Please return the lines of the data that contain "computer".

• • •

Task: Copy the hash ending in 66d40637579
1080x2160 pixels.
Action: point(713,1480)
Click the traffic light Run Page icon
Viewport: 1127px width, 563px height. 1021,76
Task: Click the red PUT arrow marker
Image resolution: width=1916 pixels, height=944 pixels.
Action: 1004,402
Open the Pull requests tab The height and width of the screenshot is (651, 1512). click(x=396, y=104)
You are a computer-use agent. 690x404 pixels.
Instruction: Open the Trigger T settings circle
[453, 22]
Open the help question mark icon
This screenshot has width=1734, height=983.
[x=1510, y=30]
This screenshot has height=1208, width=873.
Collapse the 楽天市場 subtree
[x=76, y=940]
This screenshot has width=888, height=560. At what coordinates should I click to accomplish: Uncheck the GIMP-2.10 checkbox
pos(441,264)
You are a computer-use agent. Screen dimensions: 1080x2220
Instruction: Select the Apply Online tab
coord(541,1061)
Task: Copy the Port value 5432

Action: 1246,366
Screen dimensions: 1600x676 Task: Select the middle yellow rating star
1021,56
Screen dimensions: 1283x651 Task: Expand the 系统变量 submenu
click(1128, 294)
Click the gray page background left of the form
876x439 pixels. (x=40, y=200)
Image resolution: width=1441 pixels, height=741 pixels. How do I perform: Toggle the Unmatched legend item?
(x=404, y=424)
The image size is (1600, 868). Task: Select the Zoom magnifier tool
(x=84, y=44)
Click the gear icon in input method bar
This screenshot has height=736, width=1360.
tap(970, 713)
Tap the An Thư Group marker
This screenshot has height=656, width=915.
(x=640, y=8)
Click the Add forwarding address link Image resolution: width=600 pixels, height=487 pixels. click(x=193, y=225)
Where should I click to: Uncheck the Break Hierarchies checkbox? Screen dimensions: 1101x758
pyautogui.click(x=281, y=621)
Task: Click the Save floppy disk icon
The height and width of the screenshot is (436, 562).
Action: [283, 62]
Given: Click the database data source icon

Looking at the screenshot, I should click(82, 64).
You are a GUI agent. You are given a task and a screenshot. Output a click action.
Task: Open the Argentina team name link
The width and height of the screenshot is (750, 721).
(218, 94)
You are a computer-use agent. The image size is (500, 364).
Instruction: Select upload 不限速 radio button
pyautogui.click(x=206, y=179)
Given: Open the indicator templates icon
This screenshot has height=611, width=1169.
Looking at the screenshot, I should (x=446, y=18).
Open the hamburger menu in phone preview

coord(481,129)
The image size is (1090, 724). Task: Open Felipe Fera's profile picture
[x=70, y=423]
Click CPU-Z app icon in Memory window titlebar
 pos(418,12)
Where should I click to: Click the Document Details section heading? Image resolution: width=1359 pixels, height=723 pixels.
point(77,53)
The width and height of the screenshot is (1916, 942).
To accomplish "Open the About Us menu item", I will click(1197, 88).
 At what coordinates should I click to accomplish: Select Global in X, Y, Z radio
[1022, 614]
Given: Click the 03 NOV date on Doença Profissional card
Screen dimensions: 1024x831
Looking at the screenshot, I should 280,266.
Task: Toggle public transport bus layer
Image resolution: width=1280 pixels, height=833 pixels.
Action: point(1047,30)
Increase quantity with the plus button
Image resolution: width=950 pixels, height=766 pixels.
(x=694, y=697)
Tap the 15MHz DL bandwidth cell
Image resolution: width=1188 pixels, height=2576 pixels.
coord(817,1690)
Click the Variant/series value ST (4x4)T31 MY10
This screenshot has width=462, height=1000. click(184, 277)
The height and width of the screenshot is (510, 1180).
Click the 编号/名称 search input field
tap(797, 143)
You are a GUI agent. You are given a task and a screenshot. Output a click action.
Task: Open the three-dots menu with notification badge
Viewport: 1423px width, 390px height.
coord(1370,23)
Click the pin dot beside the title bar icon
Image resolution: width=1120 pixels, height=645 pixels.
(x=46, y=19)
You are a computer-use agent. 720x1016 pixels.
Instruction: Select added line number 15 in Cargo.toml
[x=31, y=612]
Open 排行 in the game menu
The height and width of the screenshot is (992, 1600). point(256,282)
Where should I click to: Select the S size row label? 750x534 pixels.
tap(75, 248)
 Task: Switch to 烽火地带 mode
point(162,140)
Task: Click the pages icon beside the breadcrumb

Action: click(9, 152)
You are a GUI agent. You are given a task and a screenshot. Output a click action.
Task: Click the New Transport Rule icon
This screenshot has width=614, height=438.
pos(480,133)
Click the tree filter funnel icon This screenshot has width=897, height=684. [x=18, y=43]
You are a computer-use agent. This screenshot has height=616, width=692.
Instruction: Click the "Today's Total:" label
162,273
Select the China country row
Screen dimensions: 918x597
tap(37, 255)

• • •

▸ Answer to this problem:
You are a computer-use agent. 690x404 pixels.
You are a computer-use agent. Screen dimensions: 1080x2220
You are a computer-use agent. The image size is (500, 364).
You are a computer-use agent. 720x1016 pixels.
You are a computer-use agent. This screenshot has height=616, width=692.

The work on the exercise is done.